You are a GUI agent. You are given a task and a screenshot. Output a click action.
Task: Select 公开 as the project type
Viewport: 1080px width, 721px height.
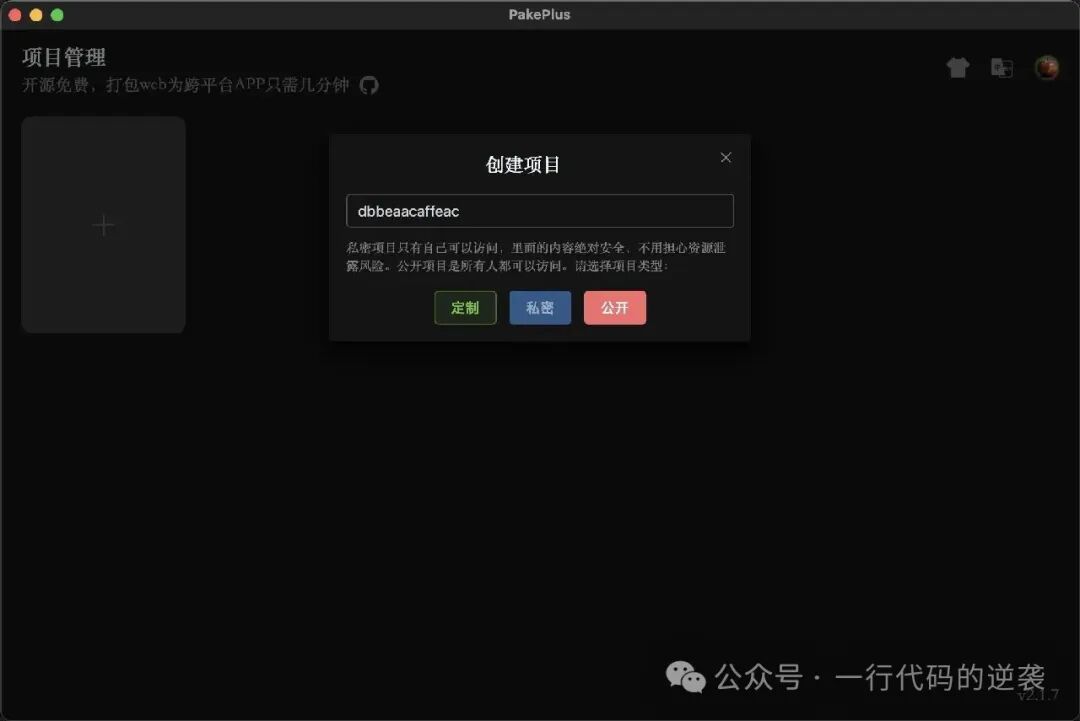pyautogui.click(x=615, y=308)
◇ ◇ ◇ ◇
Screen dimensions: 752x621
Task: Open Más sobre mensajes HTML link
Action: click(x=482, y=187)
◇ ◇ ◇ ◇
● **OBJECTIVE**
Transcribe the items between the line containing "Screen dimensions: 752x621" and the line containing "Action: click(x=482, y=187)", inclusive.

● **SOLUTION FOR THIS TASK**
Screen dimensions: 752x621
Task: Open Más sobre mensajes HTML link
Action: click(x=482, y=187)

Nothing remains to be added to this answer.